ストロメクトール(イベルメクチン) 内服薬
糞線虫やヒゼンダニなどの寄生虫に対する薬剤、フィラリア予防。マクロライド系抗寄生虫薬
推測される機序:細胞質のタンパク質を核内へ運ぶ分子であるインポーチンと結合して、細胞内伝達シグナルの核内移行を抑制

抗炎症薬

デカドロン
メチルプレドニゾロン

ステロイド薬で、強い抗炎症作用を持つ(長時間作用型)。人工呼吸や酸素投与を必要とする新型コロナ重症例患者への同剤の使用が推奨されている。

アクテムラ(トシリズマブ) 注射薬     
関節リウマチの治療薬
機序:炎症系サイトカインの一つであるIL-6の作用 を抑制
COVID-19の重症化はサイトカインストームである急性呼吸窮迫症候群ARDSによるが、このサイトカインストームを抑制する

レミケード、ヒュミラなど(TNF-α遮断薬) 注射薬
関節リウマチの治療薬
機序:炎症系サイトカインであるTNF-αの遮断薬
アクテムラと同様にCOVID-19感染症のARDSを抑制する効果が期待されている

オルミエントなど(JAK阻害薬バリシチニブ) 内服薬
関節リウマチの治療薬
酵素JAKを阻害し免疫反応に関わるサイトカインの働きを抑える

有効性が不確定な既存薬

プラケニル(ヒドロキシクロロキン) 内服薬
一部の自己免疫疾患の治療薬
実験系では、レムデシビルと同等の新型コロ ナウイルスの抑制効果
治療効果がなかったとする報告が複数あります(JAMA. 2020 May 11; doi: 10.1001/jama.2020.8630;
The New England journal of medicine. 2020 May 07; doi: 10.1056/NEJMoa2012410.)

ロピナビル・リトナビル 内服薬
プロテアーゼ阻害薬

調べてみるとたくさんあります。
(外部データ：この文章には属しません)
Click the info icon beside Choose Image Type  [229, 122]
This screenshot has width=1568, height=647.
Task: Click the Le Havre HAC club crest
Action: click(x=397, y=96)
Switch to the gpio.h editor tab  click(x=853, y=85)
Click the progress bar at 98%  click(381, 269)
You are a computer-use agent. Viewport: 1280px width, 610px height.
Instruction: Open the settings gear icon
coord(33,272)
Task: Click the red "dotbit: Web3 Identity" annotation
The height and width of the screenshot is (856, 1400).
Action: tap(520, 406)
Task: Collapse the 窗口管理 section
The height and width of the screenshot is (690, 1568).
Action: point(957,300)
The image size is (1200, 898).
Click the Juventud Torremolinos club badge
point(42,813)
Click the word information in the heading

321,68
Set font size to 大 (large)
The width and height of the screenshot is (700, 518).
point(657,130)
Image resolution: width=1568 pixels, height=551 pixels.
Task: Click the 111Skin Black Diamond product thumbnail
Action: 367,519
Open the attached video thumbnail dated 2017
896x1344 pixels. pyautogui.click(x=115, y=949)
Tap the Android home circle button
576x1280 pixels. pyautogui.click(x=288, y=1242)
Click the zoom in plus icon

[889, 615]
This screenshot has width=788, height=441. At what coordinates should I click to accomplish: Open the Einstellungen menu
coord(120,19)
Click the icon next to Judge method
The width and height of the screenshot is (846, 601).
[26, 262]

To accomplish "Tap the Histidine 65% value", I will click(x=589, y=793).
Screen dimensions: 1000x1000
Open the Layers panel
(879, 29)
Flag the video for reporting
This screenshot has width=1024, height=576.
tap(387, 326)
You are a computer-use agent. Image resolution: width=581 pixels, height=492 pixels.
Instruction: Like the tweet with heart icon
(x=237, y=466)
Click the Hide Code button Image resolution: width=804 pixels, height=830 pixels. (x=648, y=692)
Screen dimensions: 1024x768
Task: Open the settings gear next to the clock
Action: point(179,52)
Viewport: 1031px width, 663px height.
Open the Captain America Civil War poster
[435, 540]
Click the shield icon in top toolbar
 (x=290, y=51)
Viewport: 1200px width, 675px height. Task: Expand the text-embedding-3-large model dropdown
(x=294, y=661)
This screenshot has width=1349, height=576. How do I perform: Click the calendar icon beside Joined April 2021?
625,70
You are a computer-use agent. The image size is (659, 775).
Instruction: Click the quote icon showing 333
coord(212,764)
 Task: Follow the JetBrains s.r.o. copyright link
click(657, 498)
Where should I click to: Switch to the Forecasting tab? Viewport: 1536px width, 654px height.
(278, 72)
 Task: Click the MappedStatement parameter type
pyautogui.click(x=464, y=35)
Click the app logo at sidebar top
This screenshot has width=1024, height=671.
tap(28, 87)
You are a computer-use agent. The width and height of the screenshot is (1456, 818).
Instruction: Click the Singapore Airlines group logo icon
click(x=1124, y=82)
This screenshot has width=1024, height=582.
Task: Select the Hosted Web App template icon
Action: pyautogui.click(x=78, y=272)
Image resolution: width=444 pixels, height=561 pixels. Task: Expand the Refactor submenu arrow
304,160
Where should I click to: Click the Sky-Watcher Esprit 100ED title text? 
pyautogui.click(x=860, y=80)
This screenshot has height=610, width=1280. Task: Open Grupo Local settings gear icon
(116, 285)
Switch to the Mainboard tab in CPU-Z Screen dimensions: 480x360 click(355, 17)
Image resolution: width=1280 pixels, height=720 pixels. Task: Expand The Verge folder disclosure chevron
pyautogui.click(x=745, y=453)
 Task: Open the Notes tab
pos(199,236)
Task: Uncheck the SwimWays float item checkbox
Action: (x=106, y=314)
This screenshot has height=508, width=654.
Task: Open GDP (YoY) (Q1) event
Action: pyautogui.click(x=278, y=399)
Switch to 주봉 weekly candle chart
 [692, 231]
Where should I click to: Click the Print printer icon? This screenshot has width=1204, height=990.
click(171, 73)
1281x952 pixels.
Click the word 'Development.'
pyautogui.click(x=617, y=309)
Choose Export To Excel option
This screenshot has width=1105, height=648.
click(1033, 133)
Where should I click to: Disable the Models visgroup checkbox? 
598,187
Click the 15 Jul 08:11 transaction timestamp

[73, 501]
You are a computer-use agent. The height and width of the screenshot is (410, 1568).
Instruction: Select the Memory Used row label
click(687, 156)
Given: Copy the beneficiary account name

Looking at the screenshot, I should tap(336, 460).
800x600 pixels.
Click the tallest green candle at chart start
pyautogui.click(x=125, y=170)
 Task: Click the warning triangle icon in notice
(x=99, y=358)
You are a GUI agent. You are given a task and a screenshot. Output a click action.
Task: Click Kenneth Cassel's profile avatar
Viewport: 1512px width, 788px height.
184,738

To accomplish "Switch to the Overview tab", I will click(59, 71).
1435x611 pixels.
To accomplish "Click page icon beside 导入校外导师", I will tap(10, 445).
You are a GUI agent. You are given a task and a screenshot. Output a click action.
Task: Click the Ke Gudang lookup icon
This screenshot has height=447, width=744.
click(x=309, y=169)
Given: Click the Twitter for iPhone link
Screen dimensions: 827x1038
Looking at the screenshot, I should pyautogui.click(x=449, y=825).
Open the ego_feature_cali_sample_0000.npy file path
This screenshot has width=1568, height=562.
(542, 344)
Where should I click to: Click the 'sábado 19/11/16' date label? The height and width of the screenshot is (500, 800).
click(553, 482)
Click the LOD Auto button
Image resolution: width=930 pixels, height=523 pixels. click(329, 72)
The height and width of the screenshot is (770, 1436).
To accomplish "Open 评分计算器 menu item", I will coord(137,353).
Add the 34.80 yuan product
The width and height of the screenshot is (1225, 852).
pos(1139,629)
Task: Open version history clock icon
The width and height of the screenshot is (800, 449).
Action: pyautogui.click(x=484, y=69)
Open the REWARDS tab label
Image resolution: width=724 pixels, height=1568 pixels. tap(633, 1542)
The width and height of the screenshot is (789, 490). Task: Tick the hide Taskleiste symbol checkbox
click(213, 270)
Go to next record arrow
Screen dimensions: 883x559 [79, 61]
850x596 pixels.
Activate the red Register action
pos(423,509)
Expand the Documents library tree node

私自身は感染症の専門家ではありませんので間違っている情報があったらごめんなさい(医療関係の方は専門書・文献を参照ください)。投与されるかどうかは、薬剤の値段、効果の期待値、副作用の重症度と頻度によるのだと思います。COVID-19の情報は、1カ月も経つと古い情報になっている可能性が高いです。その際は、以前はこんな感じだったんだと眺めていただければ幸いです。